Coup de maître de Renault: la Scénic RX4 ne sert à presque rien à travers les canyons des villes, et pourtant il s'en voit déjà partout.

La RX4 est le petit monospace chéri des Européens, version baroudeur du Camel Trophy ultralight. Cinq places assises très haut, entourées de protège-canidés en plastique et d'un attrape-cycliste à l'avant. Parce que là où la Scénic RX4 ira s'ébrouer, et malgré sa transmission 4x4 permanente, il y a peu de chances qu'elle rencontre jamais un buffle. La voiture aime sans doute les chemins, mais pas le terrain, le vrai.

Longue de 4,44 m, large de 1,78 m et haute de 1,73 m, elle séduit par son look massif et un choix de combinaisons de couleurs détonant. Son concept s'inspire un peu de la Matra Simca Rancho des années 70, bien que cette dernière ait raté sa carrière, n'étant pas équipée d'une transmission à quatre roues motrices. Et grâce à sa modularité exemplaire, à son confort et à la créativité investie dans sa finition, la Renault peut se vanter de convertir les Français au 4x4 raisonnable.

La Scénic RX4 n'est pas du genre embarrassant: elle se loge dans n'importe quelle place de stationnement normale, ses flancs restent vierges d'éclats de murets et autres piliers égayant les parcs souterrains, et dans la circulation elle évolue en parfaite harmonie avec ses congénères. Mieux encore, la Scénic RX4 est très agréable en ville et sur les petites routes. A travers d'immenses surfaces vitrées et rehaussées de plusieurs centimètres, ses occupants jouissent d'une chambre avec vue sur les autres automobilistes. Et sur les dangers.

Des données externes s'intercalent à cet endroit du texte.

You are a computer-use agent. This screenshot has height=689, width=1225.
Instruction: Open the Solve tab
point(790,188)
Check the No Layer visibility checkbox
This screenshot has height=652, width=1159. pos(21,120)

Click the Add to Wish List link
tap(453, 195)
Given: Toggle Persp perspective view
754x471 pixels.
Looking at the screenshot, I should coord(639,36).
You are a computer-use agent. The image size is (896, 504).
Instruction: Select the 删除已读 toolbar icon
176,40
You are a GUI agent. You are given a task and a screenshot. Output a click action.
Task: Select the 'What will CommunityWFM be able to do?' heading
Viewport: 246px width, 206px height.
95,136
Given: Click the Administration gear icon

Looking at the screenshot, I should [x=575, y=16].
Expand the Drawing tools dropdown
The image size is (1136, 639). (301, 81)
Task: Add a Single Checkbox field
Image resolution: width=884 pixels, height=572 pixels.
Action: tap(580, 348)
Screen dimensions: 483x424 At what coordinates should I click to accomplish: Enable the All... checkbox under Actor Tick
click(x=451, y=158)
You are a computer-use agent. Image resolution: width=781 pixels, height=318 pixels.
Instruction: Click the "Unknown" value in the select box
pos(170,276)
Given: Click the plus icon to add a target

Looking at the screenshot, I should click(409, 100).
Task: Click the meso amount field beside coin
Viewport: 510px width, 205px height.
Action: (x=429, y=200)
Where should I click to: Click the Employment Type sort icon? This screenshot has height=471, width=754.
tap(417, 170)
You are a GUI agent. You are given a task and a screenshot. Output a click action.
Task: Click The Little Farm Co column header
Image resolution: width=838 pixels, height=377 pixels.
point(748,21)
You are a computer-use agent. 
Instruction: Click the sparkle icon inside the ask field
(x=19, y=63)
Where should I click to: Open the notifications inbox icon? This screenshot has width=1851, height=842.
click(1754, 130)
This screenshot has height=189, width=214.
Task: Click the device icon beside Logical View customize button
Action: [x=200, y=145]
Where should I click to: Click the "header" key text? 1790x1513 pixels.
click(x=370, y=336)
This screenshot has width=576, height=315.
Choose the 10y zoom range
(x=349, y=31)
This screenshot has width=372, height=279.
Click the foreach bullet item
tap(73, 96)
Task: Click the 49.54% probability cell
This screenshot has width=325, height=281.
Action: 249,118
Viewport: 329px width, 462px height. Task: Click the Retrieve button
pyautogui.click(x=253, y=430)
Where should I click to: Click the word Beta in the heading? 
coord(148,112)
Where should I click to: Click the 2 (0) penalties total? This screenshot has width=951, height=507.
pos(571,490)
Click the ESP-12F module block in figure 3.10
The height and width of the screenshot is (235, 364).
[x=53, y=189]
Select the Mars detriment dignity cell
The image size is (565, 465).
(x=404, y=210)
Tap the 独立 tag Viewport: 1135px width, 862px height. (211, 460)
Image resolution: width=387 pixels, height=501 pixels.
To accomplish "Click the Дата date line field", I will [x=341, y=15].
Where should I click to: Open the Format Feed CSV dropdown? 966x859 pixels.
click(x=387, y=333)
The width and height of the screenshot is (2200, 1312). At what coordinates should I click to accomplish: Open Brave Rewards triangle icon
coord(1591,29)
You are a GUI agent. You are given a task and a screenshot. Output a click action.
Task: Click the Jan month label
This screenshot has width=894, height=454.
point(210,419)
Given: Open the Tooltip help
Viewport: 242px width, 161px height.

Très bien suspendue, ses sièges revêtus d'un épais cuir façonné «rustique», la voiture est aussi douillette. Mais aussitôt qu'on augmente le rythme, sur autoroute par exemple, elle montre rapidement les limites qu'impose le compromis dont elle est issue. Le moteur 2 l 16 soupapes n'est pas du tout heureux dans cette lourde berline de 1570 kg, et il le fait savoir par des cris rauques, une mauvaise volonté évidente à s'exprimer et une consommation de plus de 11 l aux cent, en moyenne. A l'usage, sur de longs parcours, la Scénic RX4 agace l'oreille et déçoit les orteils du pied droit. Puis elle est si haute qu'elle tremble devant la moindre rafale de vent. Enfin, si l'aménagement est fort bien étudié avec les trappes de rangement sous les pieds des passagers arrière, la boîte à boissons réfrigérée et les appuis-tête arrière en forme de virgule, qui s'escamotent pour laisser libre la visibilité arrière, la voiture essayée est la première dont l'ordinateur de bord n'ait jamais compris la valeur du litre. Comme le système de navigation Carminat n'a jamais retrouvé le nord: prié de me mener en direction d'une adresse connue, le système m'a invariablement envoyé faire du tout-terrain à travers la ville, jouant à passe muraille avec tous les bâtiments du quartier… C'est intéressant, pour ne pas dire aventurier, mais les familles sont ce qu'elles ont toujours été: éprises du besoin de conservation. Dans cette Scénic RX4-là, on naviguait à vue. Mais sans périscope.